野党が内閣不信任案を出せば俺の一声で同調する議員はいくらもいる。総辞職
解散は避けられないぞという脅しだろう。16人の議員も今のままでは選挙にさえ
出られないかもしれないから、「一か八か」小沢氏に掛けようという算段か。

◆政府、与党執行部にも問題がある。今回造反した16人の議員らを単に数として
しか見なかったのではないか。少なくともマニュフェストを修正、変更する場合には
彼ら1,2年生議員にも納得させるよう党内議論を進めてきたか。民主党幹部連中
に概していえることは「安易になんとかなるさ」という甘い考えが当たり前のように
見えることだ。

◆かつて福田政権のとき、衆参ねじれ現象をてこに、野党の民主党はことある
ごとに国会審議をストップさせ、国政を低迷させた。この時読売新聞の渡辺会長
は陰で動き、与党と野党の大連立を模索した。小沢氏もこの話に乗りかけたが
党内の若手実力者(現在の内閣、党の中枢)の猛反発にあって断念した。

◆このとき小沢氏は当時の民主党の若手を評して「まだ与党として政治を担当
していくには力不足だ」と言った。だがこの言葉は今にして的を射ていたという
ことがはっきりしてきた。

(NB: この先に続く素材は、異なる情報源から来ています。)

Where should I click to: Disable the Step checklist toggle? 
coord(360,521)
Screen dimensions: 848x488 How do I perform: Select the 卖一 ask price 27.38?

彼らは政権交代したものの、自分らの力量を過信して
いて、いざ政権についてみると、その困難さが骨身に染みて分かったのではな
いだろうか。結局自分らが批判していた自民党政治に近くなっただけでなく、
下手に手を突っ込んだ分だけ悪くなってしまった。

◆今回の16人の離脱が菅内閣の終焉の始まりで、民主党もバラバラに割れ、
国民生活はそっちのけで、解散総選挙に向かって一挙に動き出すだろう。諸
外国からは日本の先行きは安心できないとして日本売りが始まり、国際社会
の中で取り残されていくだろう。政局のことはしばらく書かないと決めていたが
どうしても一言書き残しておかねばならない心境だ。